[Saved data entries]
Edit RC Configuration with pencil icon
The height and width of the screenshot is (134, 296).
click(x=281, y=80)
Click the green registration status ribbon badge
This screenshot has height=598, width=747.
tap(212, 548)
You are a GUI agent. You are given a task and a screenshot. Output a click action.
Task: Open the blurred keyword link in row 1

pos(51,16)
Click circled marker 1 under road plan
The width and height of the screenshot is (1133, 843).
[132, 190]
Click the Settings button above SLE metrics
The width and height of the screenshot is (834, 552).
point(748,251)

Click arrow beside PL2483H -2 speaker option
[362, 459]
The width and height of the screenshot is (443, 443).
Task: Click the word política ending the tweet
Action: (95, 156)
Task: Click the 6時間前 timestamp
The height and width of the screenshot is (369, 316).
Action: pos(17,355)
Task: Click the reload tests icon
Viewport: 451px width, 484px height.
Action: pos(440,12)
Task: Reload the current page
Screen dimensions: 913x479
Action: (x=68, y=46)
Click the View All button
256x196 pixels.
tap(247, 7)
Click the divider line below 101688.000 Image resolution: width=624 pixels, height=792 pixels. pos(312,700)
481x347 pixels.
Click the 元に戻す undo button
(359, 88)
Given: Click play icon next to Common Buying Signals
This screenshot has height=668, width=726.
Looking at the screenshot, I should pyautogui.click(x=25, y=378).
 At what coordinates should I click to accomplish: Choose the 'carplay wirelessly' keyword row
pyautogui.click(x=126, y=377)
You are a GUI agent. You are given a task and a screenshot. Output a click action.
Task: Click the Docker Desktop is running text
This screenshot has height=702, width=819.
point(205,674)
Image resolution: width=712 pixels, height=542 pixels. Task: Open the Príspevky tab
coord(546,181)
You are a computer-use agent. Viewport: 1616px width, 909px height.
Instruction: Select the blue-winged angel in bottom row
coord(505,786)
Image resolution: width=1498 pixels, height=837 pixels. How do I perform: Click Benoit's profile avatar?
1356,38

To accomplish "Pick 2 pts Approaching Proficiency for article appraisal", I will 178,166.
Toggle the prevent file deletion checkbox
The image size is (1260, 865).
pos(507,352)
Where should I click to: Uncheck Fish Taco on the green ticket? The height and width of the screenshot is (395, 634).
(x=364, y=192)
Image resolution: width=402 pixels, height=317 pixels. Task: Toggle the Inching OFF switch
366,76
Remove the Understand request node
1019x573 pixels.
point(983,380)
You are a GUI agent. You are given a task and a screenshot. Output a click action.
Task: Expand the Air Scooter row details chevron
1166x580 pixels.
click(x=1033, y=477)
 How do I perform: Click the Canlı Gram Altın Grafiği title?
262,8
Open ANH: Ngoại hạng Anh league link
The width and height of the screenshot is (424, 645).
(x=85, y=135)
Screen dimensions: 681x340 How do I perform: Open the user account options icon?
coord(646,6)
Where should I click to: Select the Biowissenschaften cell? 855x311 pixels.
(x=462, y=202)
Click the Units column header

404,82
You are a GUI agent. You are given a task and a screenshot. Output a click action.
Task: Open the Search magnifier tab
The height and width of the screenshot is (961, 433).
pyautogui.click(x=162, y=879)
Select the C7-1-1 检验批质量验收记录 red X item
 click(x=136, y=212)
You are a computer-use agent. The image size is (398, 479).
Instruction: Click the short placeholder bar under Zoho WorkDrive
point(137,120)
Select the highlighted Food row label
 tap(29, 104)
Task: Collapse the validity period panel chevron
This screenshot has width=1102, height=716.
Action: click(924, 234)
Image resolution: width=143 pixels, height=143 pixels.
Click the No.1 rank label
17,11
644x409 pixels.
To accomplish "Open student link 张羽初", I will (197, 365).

TASK. The number of lines above containing the word "computer" is all that should be returned.

SOLUTION FOR THIS TASK. 2